— Extrait à lire —

▼

Nous noterons un premier point – d’importance – qui distingue Barth de Calvin. Barth ne combat pas, ici, pour préserver l’honneur et la gloire de Dieu; son raisonnement n’a pas pour finalité de préserver le caractère « d’actes divins » des sacrements (au sens traditionnels du terme) que la conception habituelle exprime en attribuant à l’Eglise – plus exactement à ses ministres – le pouvoir d’agir comme des médiateurs de Dieu, au nom, en lieu et place de Dieu…
Une telle intention se trouve dans la théologie réformée classique. Comme l’expose le professeur A. Gounelle dans deux récents ouvrages[8], cette théologie peut voir son intention résumée dans l’emploi du terme cum, « avec »: la relation véritable avec Dieu s’établit par l’agir intérieur du Saint-Esprit, mais la cérémonie extérieure traduit et exprime cet acte intérieur. Le ministre qui administre le sacrement n’agit pas à la place de Dieu, fût-ce par délégation de l’autorité divine et comme son représentant terrestre. Il agit en même temps que Dieu. Les deux actions existent indépendamment l’une de l’autre mais se coordonnent et coïncident. L’action du ministre doit être à la fois soigneusement distinguée de l’action divine et liée à elle. En particulier, les deux doivent être pensées dans une stricte concomitance temporelle. Le ministre est un « outil »[9], par lequel Dieu manifeste la réalité de sa propre action: non par la vertu du rite, mais en vertu de la libre promesse divine et du libre engagement du Seigneur de l’Eglise. Le fidèle peut ainsi être assuré, par exemple, qu’au plan spirituel, Dieu le fait communier au corps et au sang de Jésus-Christ au moment où il prend le pain et la coupe de la cène que lui présente le pasteur.
Il en va de même pour le sermon, compris par la théologie réformée comme l’exercice humain qui coïncide avec l’énoncé par Dieu de sa propre Parole. C’est pourquoi le prédicateur renvoie avec assurance à l’audition de la Parole de Dieu, mais il ne la dit pas lui-même substantiellement.
H. Bullinger, rédigeant la Confessio helvetica posterior, en 1566, pouvait écrire: « La prédication de la Parole de Dieu est Parole de Dieu. »[10] Mais cela n’implique pas que la parole du prédicateur devienne la Parole de Dieu au sens de la doctrine catholique de la transsubstantiation. La première ne remplace pas davantage la seconde. La prédication est l’occasion que Dieu utilise pour faire entendre sa voix et rendre attentif à sa Parole de vie et de salut. Par conséquent, le sermon doit être écouté et reçu avec le même respect et la même foi que la propre Parole de Dieu: la bouche du prédicateur est la bouche de Dieu[11].

▲

— Liste des entrées —
▼

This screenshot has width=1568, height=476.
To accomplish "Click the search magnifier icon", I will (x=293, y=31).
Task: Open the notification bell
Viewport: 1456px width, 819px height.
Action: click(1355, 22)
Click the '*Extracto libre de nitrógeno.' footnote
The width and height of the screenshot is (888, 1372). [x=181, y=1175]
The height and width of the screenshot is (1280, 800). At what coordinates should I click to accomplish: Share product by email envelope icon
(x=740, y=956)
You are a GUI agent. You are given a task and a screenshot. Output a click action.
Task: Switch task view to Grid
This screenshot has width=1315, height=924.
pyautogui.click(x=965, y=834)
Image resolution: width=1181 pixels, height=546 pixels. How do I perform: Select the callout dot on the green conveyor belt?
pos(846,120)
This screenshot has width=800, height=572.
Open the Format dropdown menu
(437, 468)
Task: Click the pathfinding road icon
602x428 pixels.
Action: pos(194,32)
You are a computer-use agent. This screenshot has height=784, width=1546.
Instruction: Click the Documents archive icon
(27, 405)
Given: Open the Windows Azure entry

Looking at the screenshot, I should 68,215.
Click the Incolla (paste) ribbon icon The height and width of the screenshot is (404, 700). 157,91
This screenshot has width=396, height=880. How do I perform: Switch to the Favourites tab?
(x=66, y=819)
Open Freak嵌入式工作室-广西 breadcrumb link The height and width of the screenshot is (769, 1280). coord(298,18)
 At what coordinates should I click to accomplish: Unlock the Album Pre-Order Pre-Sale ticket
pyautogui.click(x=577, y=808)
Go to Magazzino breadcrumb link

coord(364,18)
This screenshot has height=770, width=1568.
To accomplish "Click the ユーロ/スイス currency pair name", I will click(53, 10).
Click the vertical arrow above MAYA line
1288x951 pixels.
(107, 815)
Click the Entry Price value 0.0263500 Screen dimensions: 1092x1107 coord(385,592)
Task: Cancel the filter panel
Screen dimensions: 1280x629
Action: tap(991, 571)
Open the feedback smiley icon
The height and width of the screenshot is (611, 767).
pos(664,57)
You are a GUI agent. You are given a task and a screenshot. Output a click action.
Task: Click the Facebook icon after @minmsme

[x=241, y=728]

▲

— Consigne —
Reproduisez à l'identique le passage de l'extrait sur Barth et les sacrements qui va de « H. Bullinger, rédigeant » jusqu'à « bouche de Dieu[11]. » inclus. Cette liste n'a aucun lien avec l'extrait.

— Solution —
H. Bullinger, rédigeant la Confessio helvetica posterior, en 1566, pouvait écrire: « La prédication de la Parole de Dieu est Parole de Dieu. »[10] Mais cela n’implique pas que la parole du prédicateur devienne la Parole de Dieu au sens de la doctrine catholique de la transsubstantiation. La première ne remplace pas davantage la seconde. La prédication est l’occasion que Dieu utilise pour faire entendre sa voix et rendre attentif à sa Parole de vie et de salut. Par conséquent, le sermon doit être écouté et reçu avec le même respect et la même foi que la propre Parole de Dieu: la bouche du prédicateur est la bouche de Dieu[11].